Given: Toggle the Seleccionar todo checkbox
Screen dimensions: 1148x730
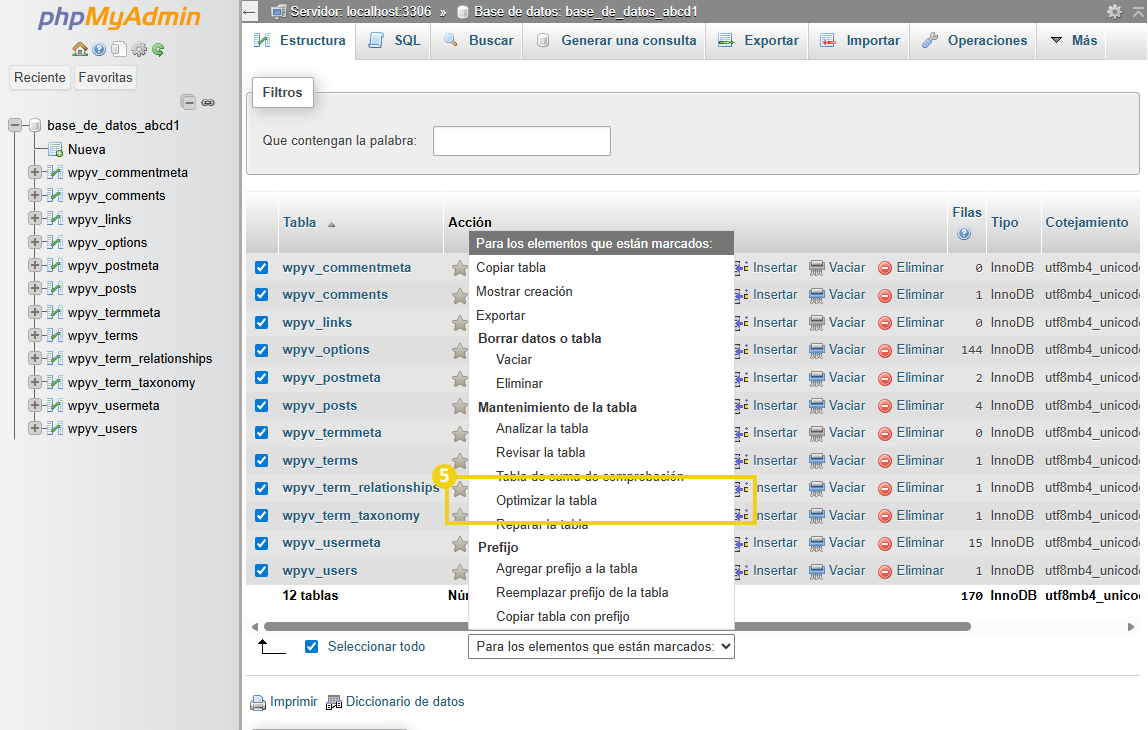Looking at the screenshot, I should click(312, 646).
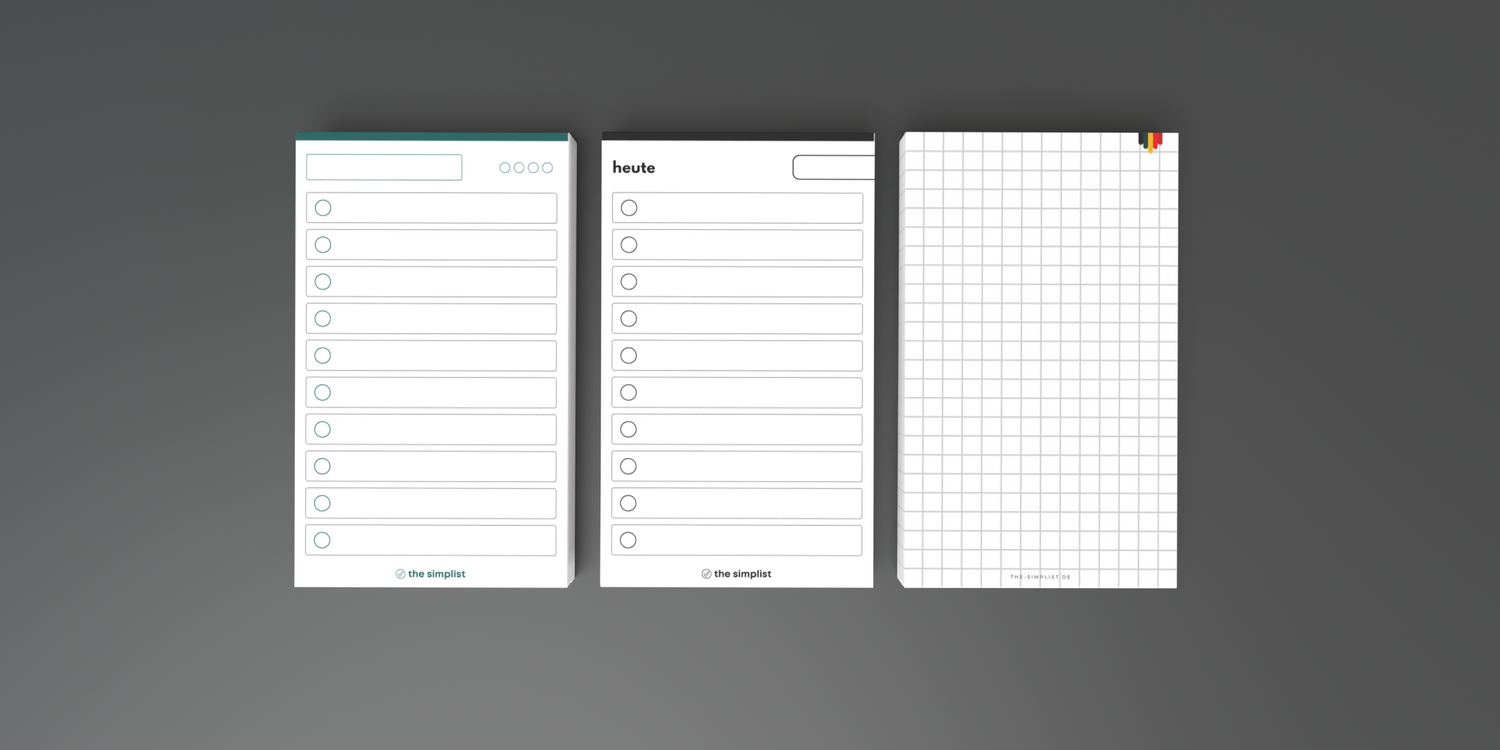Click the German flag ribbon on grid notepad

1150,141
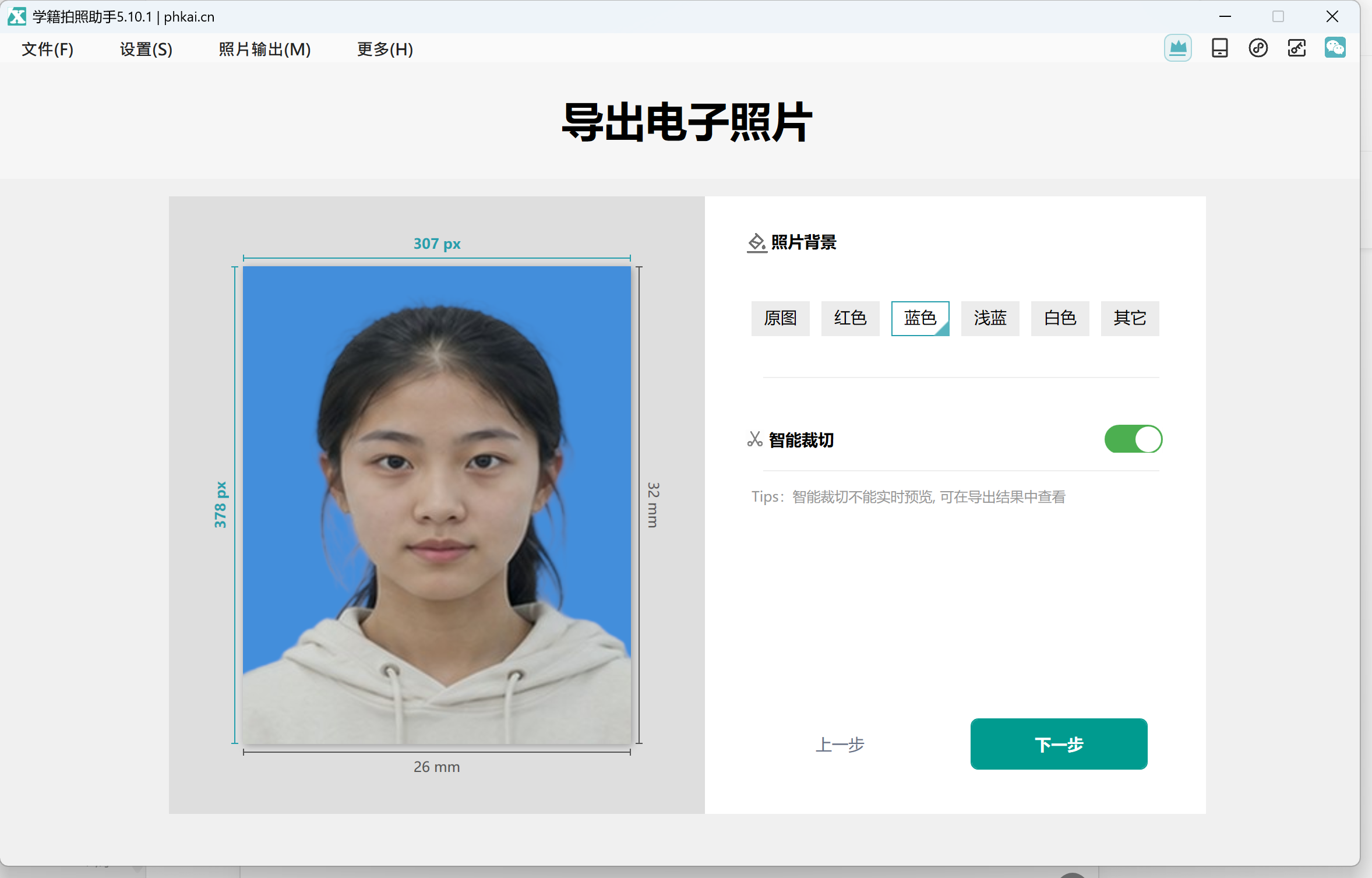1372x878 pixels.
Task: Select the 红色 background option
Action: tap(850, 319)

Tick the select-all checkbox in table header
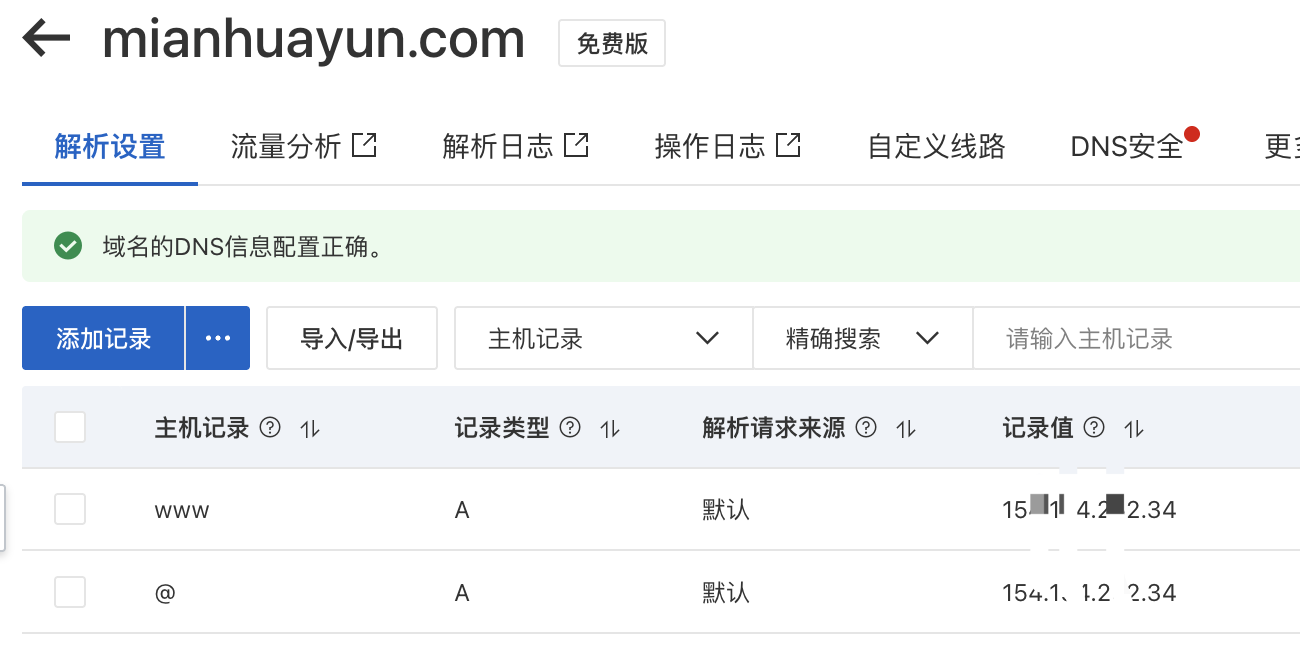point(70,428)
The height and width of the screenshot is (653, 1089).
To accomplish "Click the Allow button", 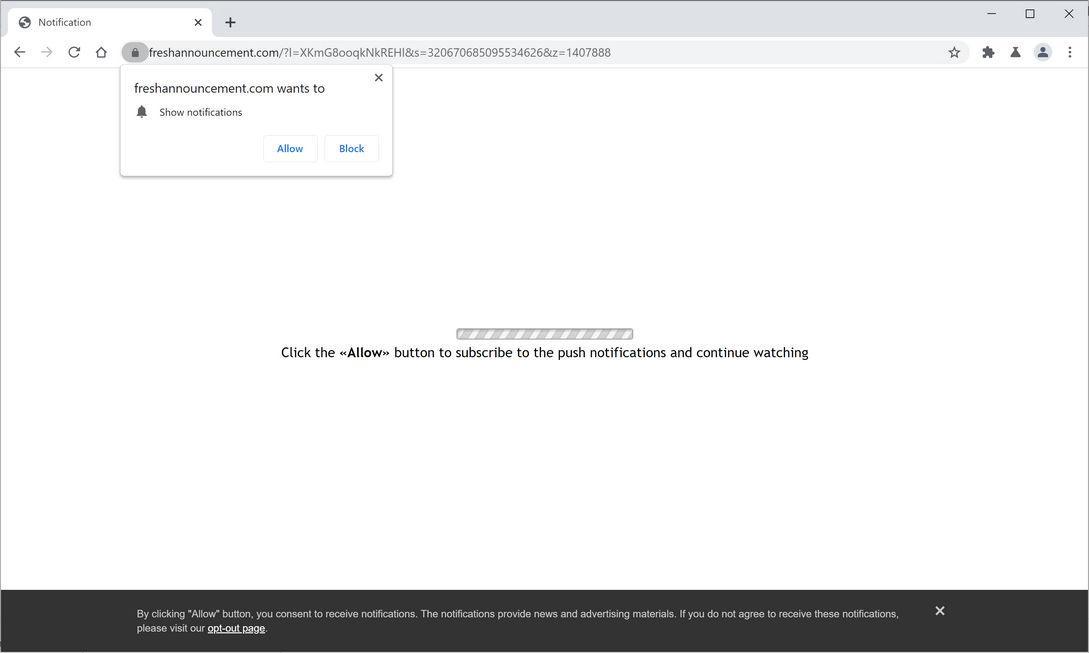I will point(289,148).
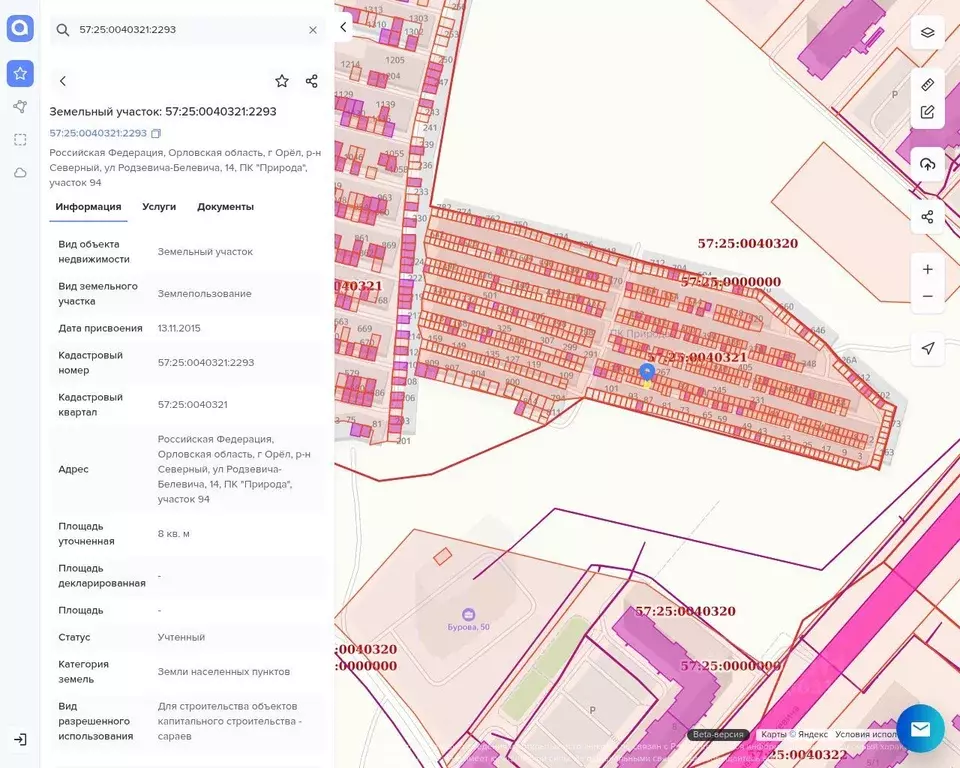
-------
**Work instruction**
The lines wanted run from the first one in the material above through the line containing "The height and"; give them again exactly, leaving out the pictures.

**Answer box**
Given: Toggle the Seleccionar todo checkbox
Screen dimensions: 1148x730
Looking at the screenshot, I should click(312, 646).
Click the German flag ribbon on grid notepad

1150,141
1372x878 pixels.
Task: Select the 红色 background option
Action: tap(850, 319)

Tick the select-all checkbox in table header
point(70,428)
The height and width of the screenshot is (653, 1089).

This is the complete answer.